─── SELECTED EXTRACT ───
1. Management of ReplicaSet: Deployment uses ReplicaSet to create and manage replicas of an application. The desired number of replicas can be specified by setting the spec.replicas field. During the release process, the Kubernetes controller ensures that the number of replicas of the new version’s ReplicaSet gradually increases when created and the number of replicas of the old version’s ReplicaSet gradually decreases when deleted to achieve a smooth switch.
2. Rolling update policy: Deployment supports multiple rolling update policies, which can be selected by setting the spec.strategy.type field. Common policies include:
   • RollingUpdate: The default policy updates replicas gradually at a certain interval. The number of replicas that are unavailable simultaneously and the number of additionally available replicas can be controlled by setting the spec.strategy.rollingUpdate.maxUnavailable and spec.strategy.rollingUpdate.maxSurge fields.
   • Recreate: This policy first deletes all replicas of the old version during the update process and then creates replicas of the new version. This policy will cause the application to be temporarily unavailable during the update.
3. Version control: Deployment sets labels for each version’s ReplicaSet through the spec.template.metadata.labels field so the controller can track and manage them accurately. This way, multiple versions of ReplicaSet can coexist, and the number of replicas in each version can be accurately controlled.

These configuration options enable Deployment to achieve various release strategies. Updating the spec field of the Deployment object will trigger the release of a new version. The Kubernetes controller automatically handles replica creation, update and deletion according to the specified policy to achieve smooth application updates and deployment strategies.

Implementing GitOps with Argo CD

You can use Deployment to manage release strategies manually but to achieve automation, we also need to use GitOps tools such as Argo CD.

ArgoCD is a GitOps-based continuous delivery tool used to automate and manage the deployment of Kubernetes applications. It provides some key help to improve the efficiency and reliability of application deployment. It offers resources for Kubernetes application deployment, including declarative configuration stored in a Git repository, continuous deployment with customizable synchronization policies, state comparison and automatic repair, and multi-environment management.
─── SUPPLIED ENTRIES ───
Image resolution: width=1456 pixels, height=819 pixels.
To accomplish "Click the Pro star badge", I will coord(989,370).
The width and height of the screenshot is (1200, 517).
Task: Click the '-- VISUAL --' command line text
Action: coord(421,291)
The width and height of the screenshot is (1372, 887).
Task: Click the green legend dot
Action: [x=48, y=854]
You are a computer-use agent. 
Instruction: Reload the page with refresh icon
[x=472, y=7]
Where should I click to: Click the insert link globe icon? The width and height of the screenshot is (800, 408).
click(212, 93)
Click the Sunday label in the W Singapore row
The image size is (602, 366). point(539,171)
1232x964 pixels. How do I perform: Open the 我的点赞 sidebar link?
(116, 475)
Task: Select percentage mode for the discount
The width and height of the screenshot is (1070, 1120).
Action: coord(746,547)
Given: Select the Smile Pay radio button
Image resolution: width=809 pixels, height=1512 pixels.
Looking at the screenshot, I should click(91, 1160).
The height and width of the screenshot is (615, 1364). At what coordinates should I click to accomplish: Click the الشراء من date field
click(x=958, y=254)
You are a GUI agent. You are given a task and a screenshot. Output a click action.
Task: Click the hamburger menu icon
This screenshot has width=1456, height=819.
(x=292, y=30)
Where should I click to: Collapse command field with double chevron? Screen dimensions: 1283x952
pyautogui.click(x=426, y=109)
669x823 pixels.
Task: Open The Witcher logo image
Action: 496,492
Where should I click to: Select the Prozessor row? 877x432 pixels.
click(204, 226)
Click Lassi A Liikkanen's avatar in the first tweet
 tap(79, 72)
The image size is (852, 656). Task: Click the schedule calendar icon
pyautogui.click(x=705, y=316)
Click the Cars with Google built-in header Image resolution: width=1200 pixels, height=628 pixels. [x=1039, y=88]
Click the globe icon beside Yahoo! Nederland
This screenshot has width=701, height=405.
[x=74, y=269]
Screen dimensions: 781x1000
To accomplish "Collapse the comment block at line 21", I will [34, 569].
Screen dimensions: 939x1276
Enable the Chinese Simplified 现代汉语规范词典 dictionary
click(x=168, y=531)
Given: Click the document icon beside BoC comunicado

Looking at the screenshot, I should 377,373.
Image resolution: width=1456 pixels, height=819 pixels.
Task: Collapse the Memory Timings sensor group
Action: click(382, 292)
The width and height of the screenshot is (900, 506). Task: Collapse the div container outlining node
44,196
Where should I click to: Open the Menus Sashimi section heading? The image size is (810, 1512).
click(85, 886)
───
● **WHAT THE EXERCISE ASKS**:
Please use the Kubernetes Deployment text to explain, in one to three sentences, why Deployment sets labels for each version's ReplicaSet through the spec.template.metadata.labels field.

● **WORKED SOLUTION**:
Deployment sets these labels so the controller can track and manage each version's ReplicaSet accurately. As a result, multiple versions of ReplicaSet can coexist, and the number of replicas in each version can be accurately controlled.